What is needed is an exact copy of every entry below, minus the images.
......
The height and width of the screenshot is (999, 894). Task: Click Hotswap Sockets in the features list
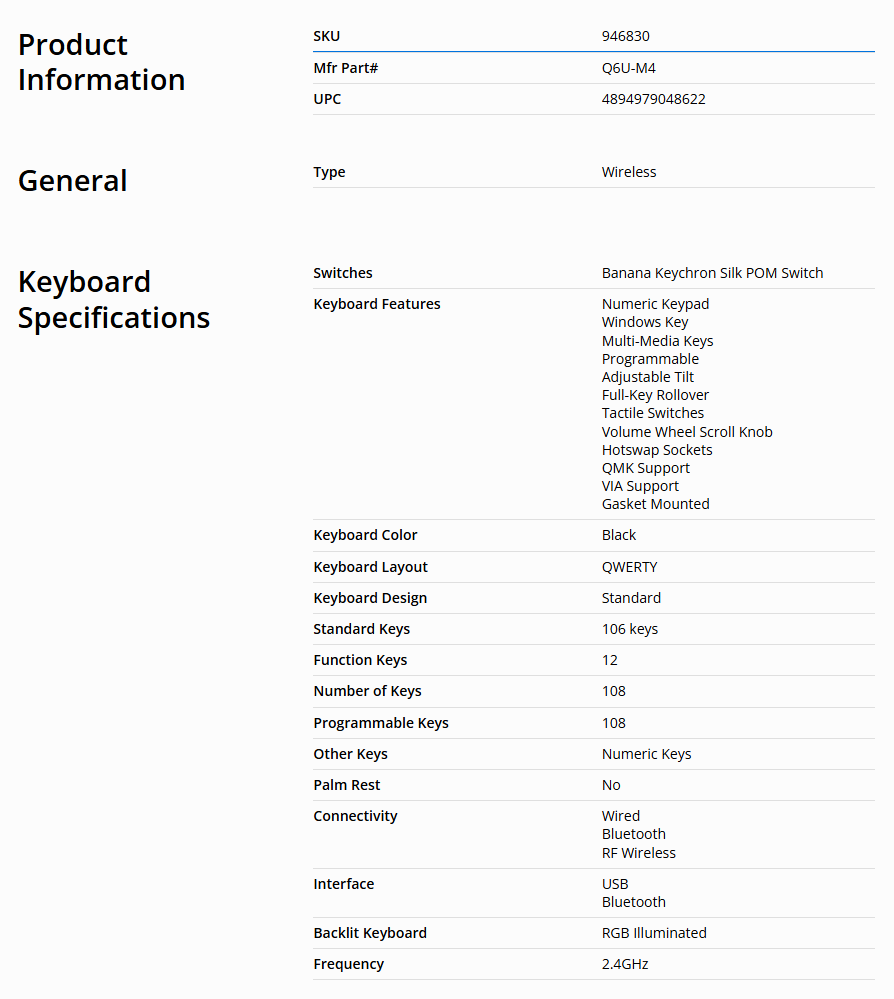click(656, 450)
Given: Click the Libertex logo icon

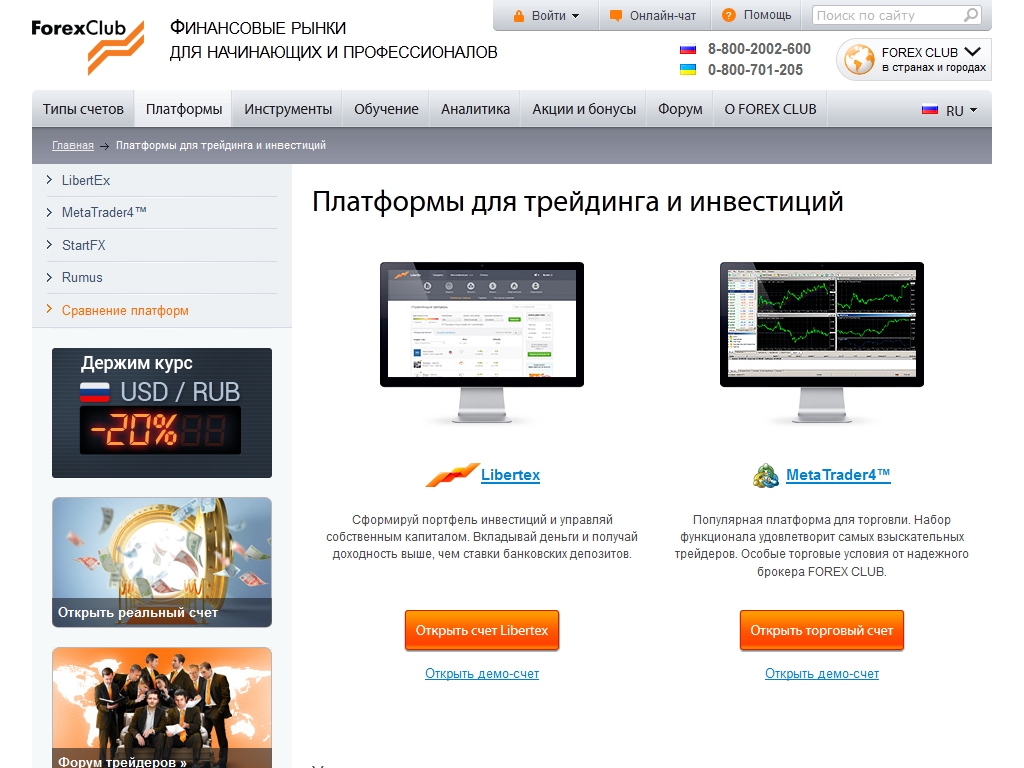Looking at the screenshot, I should (452, 475).
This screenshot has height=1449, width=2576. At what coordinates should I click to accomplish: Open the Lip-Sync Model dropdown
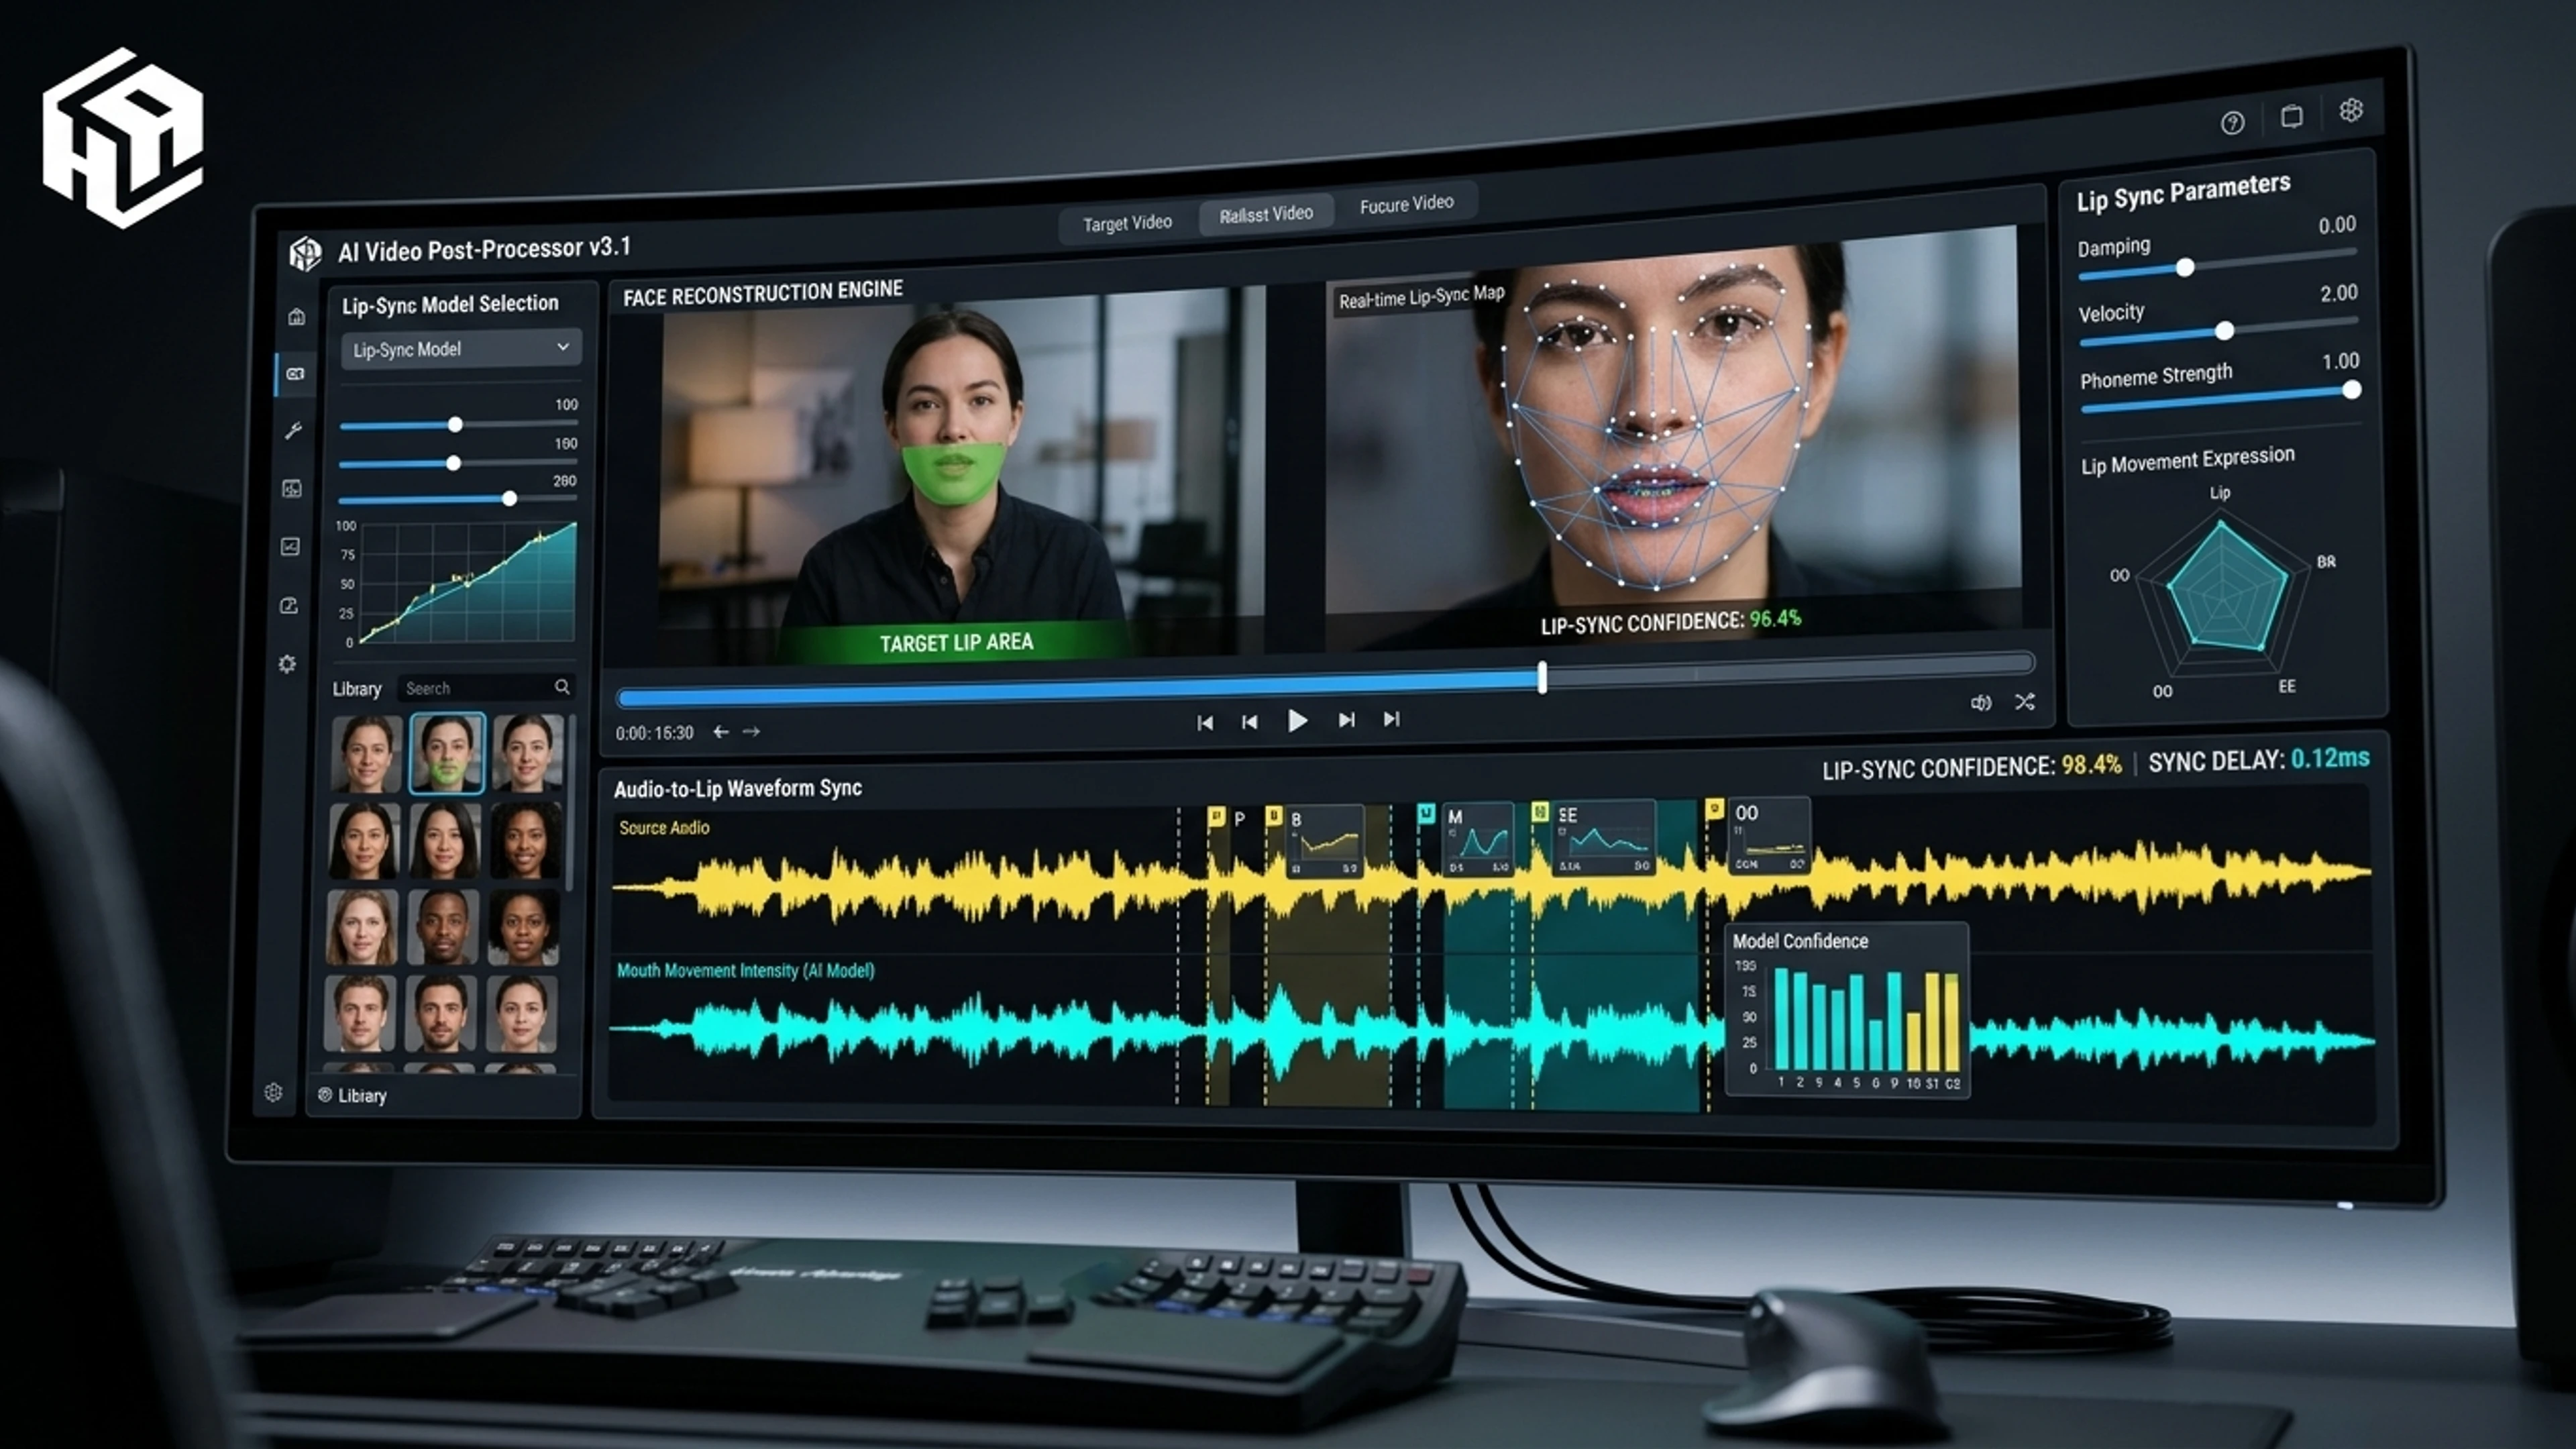coord(461,349)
......
• Answer section:
The height and width of the screenshot is (999, 894). Task: Click Hotswap Sockets in the features list
click(656, 450)
Given: Click the Libertex logo icon

Looking at the screenshot, I should (452, 475).
This screenshot has height=1449, width=2576. At what coordinates should I click to accomplish: Open the Lip-Sync Model dropdown
coord(461,349)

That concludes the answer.